1. A mold for casting automotive brake drums, comprising a lower mold (1), wherein an adjustable upper mold (10) is provided on the upper surface of the lower mold (1), characterized in that: It also includes the feeding mechanism (3); The feeding mechanism (3) includes a sliding hole (31), a sliding rod (32), an ejector plate (33), a limiting ring (34), a push block (35), a drive assembly (36), and a spring (37). The upper surface of the lower mold (1) is provided with a sliding hole (31). The sliding rod (32) is slidably connected inside the sliding hole (31). The upper end of the sliding rod (32) is provided with an ejector plate (33). The lower side of the outer surface of the sliding rod (32) is fixedly fitted with a limiting ring (34). The upper side of the outer surface of the sliding rod (32) is movably fitted with a spring (37). The spring (37) is located between the upper surface of the limiting ring (34) and the inner wall of the sliding hole (31). The lower mold (1) is provided with an adjustable push block (35) through the drive assembly (36). The upper side of the left side of the push block (35) is inclined.

2. The mold for casting automotive brake drums according to claim 1, characterized in that: It also includes a microcontroller (2), which is located outside the lower mold (1), and the input terminal of the microcontroller (2) is electrically connected to an external power supply.

3. The mold for casting automotive brake drums according to claim 2, characterized in that: The drive assembly (36) includes a slide rail (361), a lead screw (362), and a sliding seat (363). The lower mold (1) is provided with a slide rail (361). The lead screw (362) is rotatably connected inside the slide rail (361). The outer surface of the lead screw (362) is threadedly connected to the sliding seat (363).

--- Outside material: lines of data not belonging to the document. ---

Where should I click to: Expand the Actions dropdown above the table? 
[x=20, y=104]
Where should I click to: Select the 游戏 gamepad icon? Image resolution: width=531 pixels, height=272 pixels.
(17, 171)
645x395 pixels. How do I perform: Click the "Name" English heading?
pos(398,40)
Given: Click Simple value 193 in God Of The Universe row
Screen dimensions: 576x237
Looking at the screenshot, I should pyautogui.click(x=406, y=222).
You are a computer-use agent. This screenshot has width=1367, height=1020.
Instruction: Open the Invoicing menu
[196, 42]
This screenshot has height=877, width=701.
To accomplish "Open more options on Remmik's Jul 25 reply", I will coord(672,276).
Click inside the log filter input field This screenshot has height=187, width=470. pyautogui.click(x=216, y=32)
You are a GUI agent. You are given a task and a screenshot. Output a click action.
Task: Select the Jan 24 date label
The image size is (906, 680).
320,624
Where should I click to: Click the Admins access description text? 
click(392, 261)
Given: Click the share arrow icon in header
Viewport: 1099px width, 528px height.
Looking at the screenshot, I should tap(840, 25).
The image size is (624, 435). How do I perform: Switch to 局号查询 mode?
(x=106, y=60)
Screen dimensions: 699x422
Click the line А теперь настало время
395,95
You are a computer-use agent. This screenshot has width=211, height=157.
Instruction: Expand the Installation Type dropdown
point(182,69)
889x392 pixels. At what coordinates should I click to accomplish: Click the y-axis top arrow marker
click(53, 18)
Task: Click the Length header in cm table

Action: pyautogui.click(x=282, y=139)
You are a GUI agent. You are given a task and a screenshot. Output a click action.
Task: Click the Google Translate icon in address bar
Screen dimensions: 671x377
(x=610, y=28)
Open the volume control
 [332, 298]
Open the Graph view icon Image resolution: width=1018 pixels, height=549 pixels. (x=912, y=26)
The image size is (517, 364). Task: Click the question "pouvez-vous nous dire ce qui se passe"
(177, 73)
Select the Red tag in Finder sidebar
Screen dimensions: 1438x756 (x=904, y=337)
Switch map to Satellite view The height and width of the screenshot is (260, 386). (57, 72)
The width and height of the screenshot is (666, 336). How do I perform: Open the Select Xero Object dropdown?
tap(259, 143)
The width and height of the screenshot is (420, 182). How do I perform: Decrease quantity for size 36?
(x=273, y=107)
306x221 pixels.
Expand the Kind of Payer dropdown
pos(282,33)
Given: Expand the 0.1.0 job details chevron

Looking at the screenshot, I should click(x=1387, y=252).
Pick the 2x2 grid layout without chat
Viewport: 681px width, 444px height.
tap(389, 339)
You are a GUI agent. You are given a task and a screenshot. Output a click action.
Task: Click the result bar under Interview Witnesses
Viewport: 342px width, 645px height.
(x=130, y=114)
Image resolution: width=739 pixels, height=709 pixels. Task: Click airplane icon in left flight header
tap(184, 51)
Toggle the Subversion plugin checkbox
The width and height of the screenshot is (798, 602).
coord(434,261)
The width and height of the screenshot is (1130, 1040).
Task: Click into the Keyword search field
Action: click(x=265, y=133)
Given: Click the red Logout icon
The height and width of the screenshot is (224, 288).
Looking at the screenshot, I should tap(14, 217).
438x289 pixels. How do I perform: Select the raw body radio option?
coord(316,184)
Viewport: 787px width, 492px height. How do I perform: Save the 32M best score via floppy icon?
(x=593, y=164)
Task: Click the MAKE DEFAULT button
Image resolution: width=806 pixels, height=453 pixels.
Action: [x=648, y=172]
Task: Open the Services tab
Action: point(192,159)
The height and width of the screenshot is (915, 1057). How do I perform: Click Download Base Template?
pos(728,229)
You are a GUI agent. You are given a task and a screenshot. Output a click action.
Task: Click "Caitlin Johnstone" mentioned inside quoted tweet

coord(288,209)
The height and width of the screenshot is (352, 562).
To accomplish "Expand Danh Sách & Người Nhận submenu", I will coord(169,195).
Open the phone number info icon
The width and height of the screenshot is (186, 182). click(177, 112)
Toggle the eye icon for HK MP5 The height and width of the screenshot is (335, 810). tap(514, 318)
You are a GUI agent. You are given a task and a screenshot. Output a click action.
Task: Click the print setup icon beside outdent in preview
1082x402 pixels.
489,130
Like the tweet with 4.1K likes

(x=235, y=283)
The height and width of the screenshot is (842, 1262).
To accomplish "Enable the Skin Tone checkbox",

The upper surface of the sliding seat (363) is fixedly connected to the lower surface of the push block (35).

4. The mold for casting automotive brake drums according to claim 3, characterized in that: The lower mold (1) is provided with a motor (4) on its right side. The left end of the output shaft of the motor (4) is fixedly connected to the right end of the lead screw (362). The input end of the motor (4) is electrically connected to the output end of the microcontroller (2).

5. A mold for casting automotive brake drums according to claim 2, characterized in that: The drive assembly (36) also includes a rib groove (364) and a rib (365). The inner wall of the slide rail (361) is provided with rib grooves (364) on both the front and rear sides. The sliding seat (363) is provided with ribs (365) on both the front and rear sides. The ribs (365) are slidably connected to the inside of the rib groove (364) on the same side.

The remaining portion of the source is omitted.